ECONOMY

Consumer body takes banks to task on extra charges

Consumer organizations and banks have long been at loggerheads due to the charges the latter exact for a wide array of transactions. The battle escalated yesterday when consumer organization EKPOIZO served a notice of intention to sue 12 commercial banks unless they conform with earlier court decisions that oblige them to remove certain terms in lending contracts which the courts have termed abusive. EKPOIZO’s document provides details of the court decisions concerning consumer credit provisions as well as specific instances of banks violating the court rulings. Besides consumer groups, EKPOIZO also targets a variety of charges imposed on deposit accounts. EKPOIZO argues that these are also illegal and cites two court rulings, one by a lower Athens court in 1998 and one by the Athens Court of Appeals in 2000. In both cases, the courts ruled that a provision allowing banks to impose transaction charges on accounts with a balance lower than a specified minimum was illegal.

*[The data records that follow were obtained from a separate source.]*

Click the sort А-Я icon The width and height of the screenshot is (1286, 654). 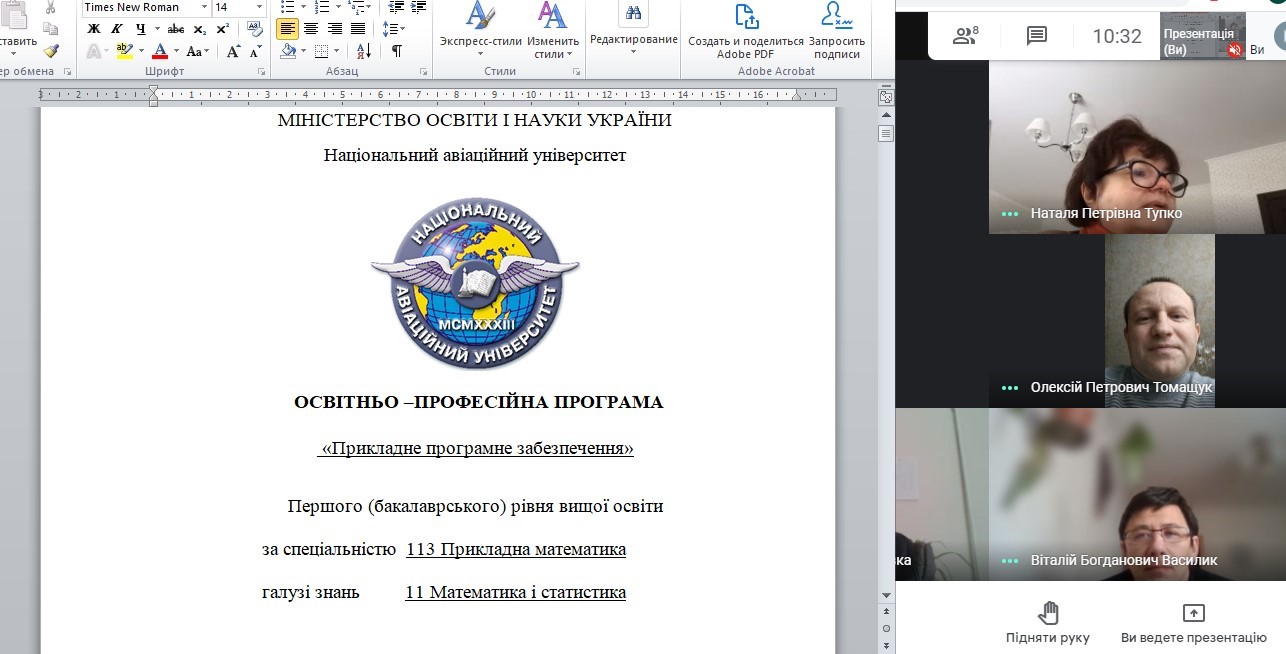[x=364, y=51]
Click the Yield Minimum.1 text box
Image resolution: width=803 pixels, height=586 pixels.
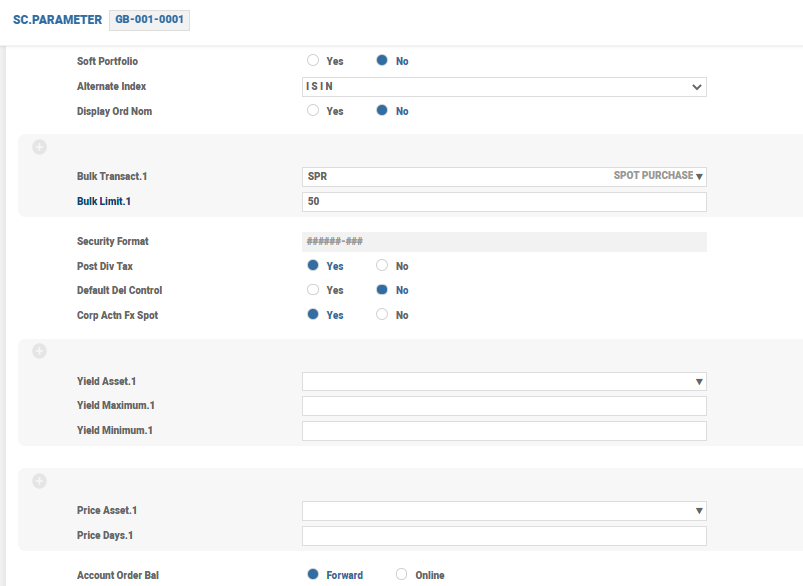(x=504, y=431)
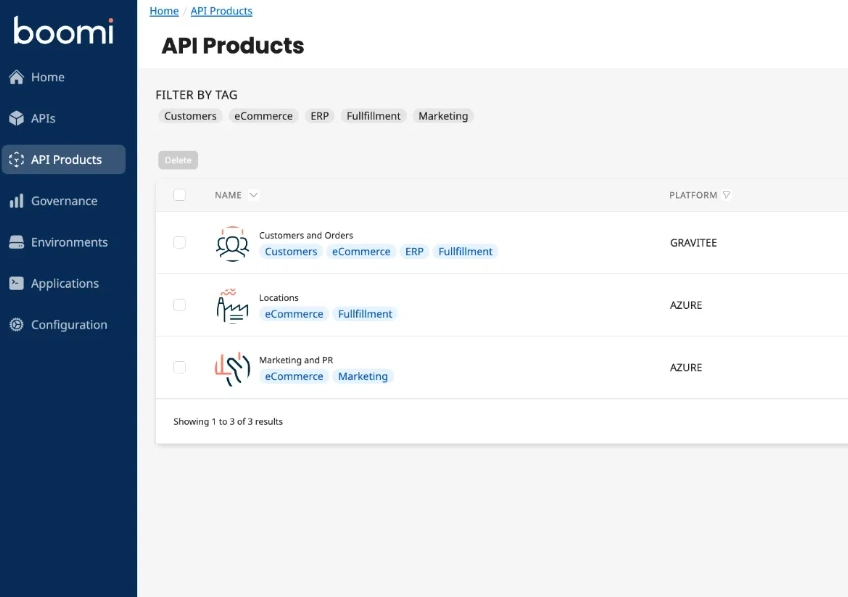
Task: Check the Customers and Orders row checkbox
Action: pyautogui.click(x=180, y=242)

The courts also ruled illegal two other practices: imposing a charge on cash withdrawals by credit card and a provision in credit card contracts that, while the card owner may file charges against businesses that have mis-charged the card, they may not against the issuing bank. Protecting guarantors EKPOIZO also aims at overturning other charges that are now considered legal. A few years ago, for example, the Bank of Greece, the country’s central bank, made a decision calling on commercial banks to replace various charges imposed on loan-takers with a single charge, paid just once. EKPOIZO considers even this single charge illegal. Other loan terms that EKPOIZO has targeted concern the imposition of a surcharge when the loan-taker decides to repay the loan ahead of schedule and the rights of guarantors of a variable rate loan who often find themselves in worse position than a delinquent loan-taker, with fewer bargaining rights. EKPOIZO, which has increasingly taken on banks as the numbers of defaults on loans increase, believes that if banks fail to comply with court decisions, defaulting loan-takers who had previously been taken to court should sue to recover any of their money related to interest surcharges.